Lucio rompió en carcajadas. Cuando Camila se detenía, se quejaba y, en su lengua indescifrable, daba a entender que quería más.

—¡Ey, pero qué bien se llevan ustedes dos! —exclamó Alicia—. Disculpame, Camila, tenía que atender esa llamada. Era una paciente.

—¿Usted es doctora?

—No, soy psicóloga y astróloga.

“¡Psicóloga y astróloga!”. Su madre no se había equivocado al juzgar que la vecina tenía traza de

esas de la New Age”. Le molestaba que inundase el palier con aroma a sahumerio. A Camila, en cambio, le gustaba. Apenas traspuesto el umbral de su vecina, advirtió que quemaba uno con aroma a rosas.

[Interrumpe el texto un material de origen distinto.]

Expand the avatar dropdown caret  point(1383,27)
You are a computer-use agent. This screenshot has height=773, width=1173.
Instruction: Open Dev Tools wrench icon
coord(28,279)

—¡Qué bien se lo ve a Lucito con vos! —insistió la mujer—. Es reacio con los extraños, porque se lo pasa aquí, solo, conmigo todo el día. ¿Querés tomar algo, Camila?

—No, no. Estamos por almorzar en casa.

—Ah, claro. Yo como temprano, porque en unos minutos empieza el desfile de pacientes y clientas.

—Hasta luego.

—Chau, Camila —dijo la vecina, y recibió al bebé—. Gracias por traerme la carta.